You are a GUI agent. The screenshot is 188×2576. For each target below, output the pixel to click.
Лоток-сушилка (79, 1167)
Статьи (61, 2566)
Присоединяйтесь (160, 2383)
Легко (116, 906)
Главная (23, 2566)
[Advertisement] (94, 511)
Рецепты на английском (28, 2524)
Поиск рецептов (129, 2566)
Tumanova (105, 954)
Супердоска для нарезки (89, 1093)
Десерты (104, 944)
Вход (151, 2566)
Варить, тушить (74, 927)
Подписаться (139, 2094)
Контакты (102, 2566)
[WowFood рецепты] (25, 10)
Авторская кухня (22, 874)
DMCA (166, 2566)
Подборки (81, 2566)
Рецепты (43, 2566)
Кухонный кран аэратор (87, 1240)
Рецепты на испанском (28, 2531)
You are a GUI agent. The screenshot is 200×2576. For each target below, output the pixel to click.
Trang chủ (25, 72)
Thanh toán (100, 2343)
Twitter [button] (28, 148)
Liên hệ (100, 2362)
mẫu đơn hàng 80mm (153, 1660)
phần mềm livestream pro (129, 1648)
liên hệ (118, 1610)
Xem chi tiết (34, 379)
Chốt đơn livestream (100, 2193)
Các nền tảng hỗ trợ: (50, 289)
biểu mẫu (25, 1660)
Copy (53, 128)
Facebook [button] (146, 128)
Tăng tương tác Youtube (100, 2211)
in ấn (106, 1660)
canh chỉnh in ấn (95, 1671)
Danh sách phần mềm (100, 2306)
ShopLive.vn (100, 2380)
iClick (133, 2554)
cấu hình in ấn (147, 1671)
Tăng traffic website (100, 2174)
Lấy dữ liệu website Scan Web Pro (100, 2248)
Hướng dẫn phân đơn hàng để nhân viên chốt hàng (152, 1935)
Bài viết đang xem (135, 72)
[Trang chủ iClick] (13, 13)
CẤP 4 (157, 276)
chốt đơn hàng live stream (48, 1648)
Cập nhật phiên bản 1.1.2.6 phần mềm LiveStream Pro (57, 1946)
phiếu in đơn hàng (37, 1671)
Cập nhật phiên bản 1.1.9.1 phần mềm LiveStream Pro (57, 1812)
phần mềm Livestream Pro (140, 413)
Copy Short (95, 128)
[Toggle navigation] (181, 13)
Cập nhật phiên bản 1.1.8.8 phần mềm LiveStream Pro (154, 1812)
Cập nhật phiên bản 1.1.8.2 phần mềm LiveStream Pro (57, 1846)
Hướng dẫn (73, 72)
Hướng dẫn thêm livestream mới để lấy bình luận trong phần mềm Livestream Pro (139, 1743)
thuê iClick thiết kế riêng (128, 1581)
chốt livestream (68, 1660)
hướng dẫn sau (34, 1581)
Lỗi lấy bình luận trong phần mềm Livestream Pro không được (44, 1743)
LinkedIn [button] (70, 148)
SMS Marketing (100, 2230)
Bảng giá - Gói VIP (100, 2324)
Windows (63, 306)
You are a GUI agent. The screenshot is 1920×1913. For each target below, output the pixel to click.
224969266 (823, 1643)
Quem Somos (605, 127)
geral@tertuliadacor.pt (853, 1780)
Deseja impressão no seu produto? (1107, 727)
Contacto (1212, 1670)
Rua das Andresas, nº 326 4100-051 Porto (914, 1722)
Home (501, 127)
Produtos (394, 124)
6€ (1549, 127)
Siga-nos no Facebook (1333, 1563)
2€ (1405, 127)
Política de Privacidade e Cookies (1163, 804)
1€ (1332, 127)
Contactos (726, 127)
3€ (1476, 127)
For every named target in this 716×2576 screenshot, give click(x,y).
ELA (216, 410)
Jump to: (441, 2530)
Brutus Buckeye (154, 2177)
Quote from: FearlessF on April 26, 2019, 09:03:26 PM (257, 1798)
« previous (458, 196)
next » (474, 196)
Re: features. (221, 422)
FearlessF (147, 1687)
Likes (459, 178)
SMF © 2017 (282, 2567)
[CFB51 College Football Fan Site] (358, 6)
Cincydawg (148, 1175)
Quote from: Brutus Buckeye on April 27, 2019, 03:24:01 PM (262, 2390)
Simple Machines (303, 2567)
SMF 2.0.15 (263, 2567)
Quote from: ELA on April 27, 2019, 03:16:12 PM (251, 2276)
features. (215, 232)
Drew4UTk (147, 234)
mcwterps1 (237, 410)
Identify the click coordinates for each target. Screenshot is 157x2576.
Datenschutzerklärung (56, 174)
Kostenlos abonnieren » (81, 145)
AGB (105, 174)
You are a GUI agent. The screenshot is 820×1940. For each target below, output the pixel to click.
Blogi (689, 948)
● ● ● ● ● ● ●
Work required:
I'd like the lines above from the one with "Авторская кухня (22, 874)" up to and including the one with "Hướng dẫn phân" copied exactly, with no other lines.

Output below:
Авторская кухня (22, 874)
DMCA (166, 2566)
Подборки (81, 2566)
Рецепты (43, 2566)
Кухонный кран аэратор (87, 1240)
Рецепты на испанском (28, 2531)
You are a GUI agent. The screenshot is 200×2576. For each target below, output the pixel to click.
Trang chủ (25, 72)
Thanh toán (100, 2343)
Twitter [button] (28, 148)
Liên hệ (100, 2362)
mẫu đơn hàng 80mm (153, 1660)
phần mềm livestream pro (129, 1648)
liên hệ (118, 1610)
Xem chi tiết (34, 379)
Chốt đơn livestream (100, 2193)
Các nền tảng hỗ trợ: (50, 289)
biểu mẫu (25, 1660)
Copy (53, 128)
Facebook [button] (146, 128)
Tăng tương tác Youtube (100, 2211)
in ấn (106, 1660)
canh chỉnh in ấn (95, 1671)
Danh sách phần mềm (100, 2306)
ShopLive.vn (100, 2380)
iClick (133, 2554)
cấu hình in ấn (147, 1671)
Tăng traffic website (100, 2174)
Lấy dữ liệu website Scan Web Pro (100, 2248)
Hướng dẫn phân đơn hàng để nhân viên chốt hàng (152, 1935)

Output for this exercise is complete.